Comprehensive Evaluation: Demonstrated superiority over State-of-the-Art (SOTA) methods across corruption-based benchmarks (Kinetics50-C, VGGSound-C) and real-world domain shift datasets (CMU-MOSI, CH-SIMS).

4. Experimental Results

The method was evaluated on four datasets under three settings: Unimodal Shift, Multimodal Shift, and Real-world Shift.

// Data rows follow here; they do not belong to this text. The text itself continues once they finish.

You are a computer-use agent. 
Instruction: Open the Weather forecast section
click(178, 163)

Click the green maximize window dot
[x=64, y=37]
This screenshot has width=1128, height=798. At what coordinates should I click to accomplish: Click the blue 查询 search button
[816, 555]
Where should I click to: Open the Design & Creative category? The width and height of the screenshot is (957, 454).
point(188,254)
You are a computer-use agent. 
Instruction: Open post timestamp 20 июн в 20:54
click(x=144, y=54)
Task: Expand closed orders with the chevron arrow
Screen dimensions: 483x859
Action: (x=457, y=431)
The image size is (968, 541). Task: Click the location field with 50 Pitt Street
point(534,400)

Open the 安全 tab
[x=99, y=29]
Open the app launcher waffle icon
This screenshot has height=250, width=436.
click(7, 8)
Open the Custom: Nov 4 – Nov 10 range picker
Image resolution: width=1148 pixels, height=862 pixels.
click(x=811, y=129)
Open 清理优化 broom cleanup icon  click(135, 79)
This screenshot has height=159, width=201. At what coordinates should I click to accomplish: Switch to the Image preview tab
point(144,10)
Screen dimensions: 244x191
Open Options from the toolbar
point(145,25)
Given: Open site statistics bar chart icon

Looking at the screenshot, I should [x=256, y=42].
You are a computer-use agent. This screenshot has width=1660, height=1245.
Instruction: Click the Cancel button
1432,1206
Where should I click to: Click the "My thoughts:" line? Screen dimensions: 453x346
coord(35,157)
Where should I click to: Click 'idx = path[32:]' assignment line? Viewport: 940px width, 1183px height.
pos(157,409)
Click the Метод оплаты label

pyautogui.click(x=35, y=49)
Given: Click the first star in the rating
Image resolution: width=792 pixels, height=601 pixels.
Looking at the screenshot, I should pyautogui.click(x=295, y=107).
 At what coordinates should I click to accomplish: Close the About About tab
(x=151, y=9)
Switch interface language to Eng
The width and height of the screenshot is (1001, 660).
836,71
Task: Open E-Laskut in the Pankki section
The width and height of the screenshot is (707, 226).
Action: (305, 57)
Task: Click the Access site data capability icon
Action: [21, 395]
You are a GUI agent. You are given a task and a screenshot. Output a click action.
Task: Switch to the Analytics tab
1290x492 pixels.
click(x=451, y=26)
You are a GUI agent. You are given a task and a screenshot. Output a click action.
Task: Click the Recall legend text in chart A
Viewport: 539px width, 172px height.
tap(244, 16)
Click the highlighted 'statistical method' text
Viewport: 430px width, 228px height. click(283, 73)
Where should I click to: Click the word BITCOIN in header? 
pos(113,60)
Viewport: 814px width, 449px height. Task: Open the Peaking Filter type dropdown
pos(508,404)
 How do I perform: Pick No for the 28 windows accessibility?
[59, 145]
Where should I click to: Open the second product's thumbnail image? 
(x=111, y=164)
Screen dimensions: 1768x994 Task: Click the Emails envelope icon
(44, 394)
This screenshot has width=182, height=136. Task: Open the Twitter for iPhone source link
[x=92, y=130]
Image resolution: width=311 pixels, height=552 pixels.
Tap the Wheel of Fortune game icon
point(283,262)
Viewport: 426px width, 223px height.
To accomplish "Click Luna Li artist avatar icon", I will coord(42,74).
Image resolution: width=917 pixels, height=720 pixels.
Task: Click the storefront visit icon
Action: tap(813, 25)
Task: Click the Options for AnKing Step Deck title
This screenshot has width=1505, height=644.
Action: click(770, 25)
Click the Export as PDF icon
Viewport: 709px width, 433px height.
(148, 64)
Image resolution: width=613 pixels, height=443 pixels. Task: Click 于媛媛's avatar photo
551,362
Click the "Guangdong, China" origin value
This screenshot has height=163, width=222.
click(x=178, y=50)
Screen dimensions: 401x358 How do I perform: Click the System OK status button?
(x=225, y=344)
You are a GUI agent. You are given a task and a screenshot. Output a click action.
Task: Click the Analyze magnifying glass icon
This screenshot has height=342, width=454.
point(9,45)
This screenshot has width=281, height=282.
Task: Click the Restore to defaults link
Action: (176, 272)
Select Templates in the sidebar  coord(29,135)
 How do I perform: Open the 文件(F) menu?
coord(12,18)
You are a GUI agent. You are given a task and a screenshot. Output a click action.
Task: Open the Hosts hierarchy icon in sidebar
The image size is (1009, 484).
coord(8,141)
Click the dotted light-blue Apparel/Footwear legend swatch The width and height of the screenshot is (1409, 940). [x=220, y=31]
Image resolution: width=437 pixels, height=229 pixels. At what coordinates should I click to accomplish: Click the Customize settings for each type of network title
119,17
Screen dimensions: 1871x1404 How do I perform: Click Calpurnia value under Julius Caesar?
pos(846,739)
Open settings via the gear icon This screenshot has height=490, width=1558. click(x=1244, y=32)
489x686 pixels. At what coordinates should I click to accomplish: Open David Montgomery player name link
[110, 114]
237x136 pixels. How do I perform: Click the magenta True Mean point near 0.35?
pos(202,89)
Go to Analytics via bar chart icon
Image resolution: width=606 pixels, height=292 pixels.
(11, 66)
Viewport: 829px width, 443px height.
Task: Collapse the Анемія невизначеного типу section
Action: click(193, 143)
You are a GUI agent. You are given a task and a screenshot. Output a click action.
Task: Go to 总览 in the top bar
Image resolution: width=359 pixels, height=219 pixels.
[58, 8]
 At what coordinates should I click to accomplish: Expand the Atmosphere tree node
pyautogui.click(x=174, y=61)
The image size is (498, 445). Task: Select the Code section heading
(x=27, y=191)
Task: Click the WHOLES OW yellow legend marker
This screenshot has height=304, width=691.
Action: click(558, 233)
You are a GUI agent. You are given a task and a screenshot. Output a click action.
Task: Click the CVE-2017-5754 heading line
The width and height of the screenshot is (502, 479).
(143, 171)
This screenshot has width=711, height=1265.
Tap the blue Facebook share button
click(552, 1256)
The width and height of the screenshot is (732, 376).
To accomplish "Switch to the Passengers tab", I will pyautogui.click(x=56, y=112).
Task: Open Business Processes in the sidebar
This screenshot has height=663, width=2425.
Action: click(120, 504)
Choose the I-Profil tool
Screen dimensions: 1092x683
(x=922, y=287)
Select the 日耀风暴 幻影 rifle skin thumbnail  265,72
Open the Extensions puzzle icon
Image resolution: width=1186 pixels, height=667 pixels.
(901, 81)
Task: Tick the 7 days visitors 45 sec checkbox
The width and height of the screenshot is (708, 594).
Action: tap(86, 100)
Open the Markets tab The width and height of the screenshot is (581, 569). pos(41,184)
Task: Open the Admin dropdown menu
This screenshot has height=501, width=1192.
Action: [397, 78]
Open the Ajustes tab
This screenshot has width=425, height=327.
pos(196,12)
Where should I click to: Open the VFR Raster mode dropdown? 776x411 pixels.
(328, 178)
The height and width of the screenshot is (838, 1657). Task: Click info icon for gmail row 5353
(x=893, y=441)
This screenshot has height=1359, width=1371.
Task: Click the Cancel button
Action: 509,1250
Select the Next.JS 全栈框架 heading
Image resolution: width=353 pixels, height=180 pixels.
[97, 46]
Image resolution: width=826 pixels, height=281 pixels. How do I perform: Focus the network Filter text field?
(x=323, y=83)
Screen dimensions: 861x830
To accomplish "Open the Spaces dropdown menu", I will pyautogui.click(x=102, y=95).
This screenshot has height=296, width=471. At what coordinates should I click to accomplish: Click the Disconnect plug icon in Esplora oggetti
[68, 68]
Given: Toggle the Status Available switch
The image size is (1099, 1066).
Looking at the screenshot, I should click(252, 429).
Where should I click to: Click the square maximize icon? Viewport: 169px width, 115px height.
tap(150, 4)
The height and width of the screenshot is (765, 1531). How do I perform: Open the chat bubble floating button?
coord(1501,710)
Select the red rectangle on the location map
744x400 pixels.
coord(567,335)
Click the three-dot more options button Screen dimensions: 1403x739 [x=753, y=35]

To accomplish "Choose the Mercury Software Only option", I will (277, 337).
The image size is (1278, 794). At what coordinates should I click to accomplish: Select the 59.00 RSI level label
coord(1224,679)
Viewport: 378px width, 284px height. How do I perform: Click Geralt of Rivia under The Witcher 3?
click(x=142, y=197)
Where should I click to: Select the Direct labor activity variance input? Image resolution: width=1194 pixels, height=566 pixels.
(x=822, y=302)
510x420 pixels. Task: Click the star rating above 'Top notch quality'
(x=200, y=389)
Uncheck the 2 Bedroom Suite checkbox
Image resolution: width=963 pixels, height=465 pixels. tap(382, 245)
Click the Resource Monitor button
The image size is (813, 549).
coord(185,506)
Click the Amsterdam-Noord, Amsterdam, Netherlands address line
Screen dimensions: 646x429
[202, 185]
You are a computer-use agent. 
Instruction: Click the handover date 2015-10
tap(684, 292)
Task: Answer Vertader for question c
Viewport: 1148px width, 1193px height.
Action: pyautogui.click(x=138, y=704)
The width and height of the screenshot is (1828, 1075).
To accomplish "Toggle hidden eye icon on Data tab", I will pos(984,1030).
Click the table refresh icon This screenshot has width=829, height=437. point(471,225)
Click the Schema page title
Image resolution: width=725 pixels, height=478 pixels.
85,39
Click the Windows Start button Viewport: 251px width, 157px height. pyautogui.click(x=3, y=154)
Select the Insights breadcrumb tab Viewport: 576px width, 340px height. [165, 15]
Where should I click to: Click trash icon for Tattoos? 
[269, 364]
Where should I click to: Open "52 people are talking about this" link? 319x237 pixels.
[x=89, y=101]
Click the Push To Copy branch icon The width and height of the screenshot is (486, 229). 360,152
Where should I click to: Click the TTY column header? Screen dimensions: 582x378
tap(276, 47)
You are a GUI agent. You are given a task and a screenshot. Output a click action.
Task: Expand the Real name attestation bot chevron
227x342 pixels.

Unimodal Shift (One modality corrupted):
- On Kinetics50-C (video corrupted), BriMPR improved accuracy from 60.5% (Source) to 65.9%, outperforming the previous best (READ) by a significant margin.
- On VGGSound-C (audio corrupted), it improved from 25.0% to 36.5%.
Multimodal Shift (Both modalities corrupted):
- BriMPR achieved the highest average accuracy in almost all corruption types (e.g., Noise, Blur, Weather), significantly outperforming methods like Tent, EATA, and READ. It showed robustness even when both modalities were severely degraded.
Real-world Shift:
- In the MOSI $\to$ SIMS task, BriMPR was the only method to achieve accuracy above random guessing (>50%), reaching 58.2%, whereas other methods failed (e.g., READ at 32.4%).
Efficiency & Ablation:
- BriMPR is parameter-efficient, updating only ~0.169M parameters (prompts) compared to full fine-tuning.
- Ablation studies confirmed that removing PMGFA, CMER, or LIICL leads to performance drops, validating the necessity of the progressive re-alignment strategy.
- The method remains effective even with limited adaptation data (data efficiency).

5. Significance

This paper makes a significant contribution to the field of robust multimodal learning:

Theoretical Insight: It identifies and mathematically addresses the "coupling effect" of unimodal shifts and cross-modal misalignment, a root cause of failure in existing multimodal TTA methods.
Practical Utility: By using prompt tuning, it offers a lightweight, parameter-efficient solution suitable for real-time deployment in dynamic environments (e.g., autonomous driving, surveillance) where sensor data quality fluctuates.
Generalizability: The strategy of decoupling modalities for initial alignment followed by interaction refinement provides a new paradigm for handling complex distribution shifts in multi-source data, extending beyond just audio-visual tasks to other multimodal domains.